Repeat the lines of the data below verbatim, starting at the line that contains "Enable the DB" and ending at the line that contains "(x=464, y=112)", including both of those lines.

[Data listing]
== == ==

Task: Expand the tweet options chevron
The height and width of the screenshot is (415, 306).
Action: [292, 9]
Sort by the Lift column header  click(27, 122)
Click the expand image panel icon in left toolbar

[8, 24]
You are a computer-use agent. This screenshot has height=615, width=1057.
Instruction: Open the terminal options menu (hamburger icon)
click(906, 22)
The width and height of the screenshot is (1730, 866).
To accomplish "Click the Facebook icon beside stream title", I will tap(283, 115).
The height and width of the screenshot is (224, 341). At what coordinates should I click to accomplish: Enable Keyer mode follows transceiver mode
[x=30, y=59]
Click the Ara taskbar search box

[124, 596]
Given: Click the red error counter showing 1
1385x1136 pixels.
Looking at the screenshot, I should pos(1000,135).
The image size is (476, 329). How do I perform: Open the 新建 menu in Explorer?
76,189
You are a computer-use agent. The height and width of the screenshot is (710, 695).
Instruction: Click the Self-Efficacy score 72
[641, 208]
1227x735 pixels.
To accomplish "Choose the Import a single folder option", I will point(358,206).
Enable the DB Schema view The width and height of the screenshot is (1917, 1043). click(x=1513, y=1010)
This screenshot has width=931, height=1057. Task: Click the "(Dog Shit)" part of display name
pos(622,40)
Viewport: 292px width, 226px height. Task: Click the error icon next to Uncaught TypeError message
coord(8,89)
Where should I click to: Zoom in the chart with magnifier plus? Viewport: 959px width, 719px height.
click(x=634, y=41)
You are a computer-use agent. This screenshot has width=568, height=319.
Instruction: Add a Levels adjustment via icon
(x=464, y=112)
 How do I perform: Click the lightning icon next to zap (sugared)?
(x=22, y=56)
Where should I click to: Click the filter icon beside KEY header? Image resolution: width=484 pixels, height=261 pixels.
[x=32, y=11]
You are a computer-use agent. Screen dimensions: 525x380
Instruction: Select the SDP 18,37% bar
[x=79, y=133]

== == ==

_Exercise solution_
Enable the DB Schema view The width and height of the screenshot is (1917, 1043). click(x=1513, y=1010)
This screenshot has width=931, height=1057. Task: Click the "(Dog Shit)" part of display name
pos(622,40)
Viewport: 292px width, 226px height. Task: Click the error icon next to Uncaught TypeError message
coord(8,89)
Where should I click to: Zoom in the chart with magnifier plus? Viewport: 959px width, 719px height.
click(x=634, y=41)
You are a computer-use agent. This screenshot has width=568, height=319.
Instruction: Add a Levels adjustment via icon
(x=464, y=112)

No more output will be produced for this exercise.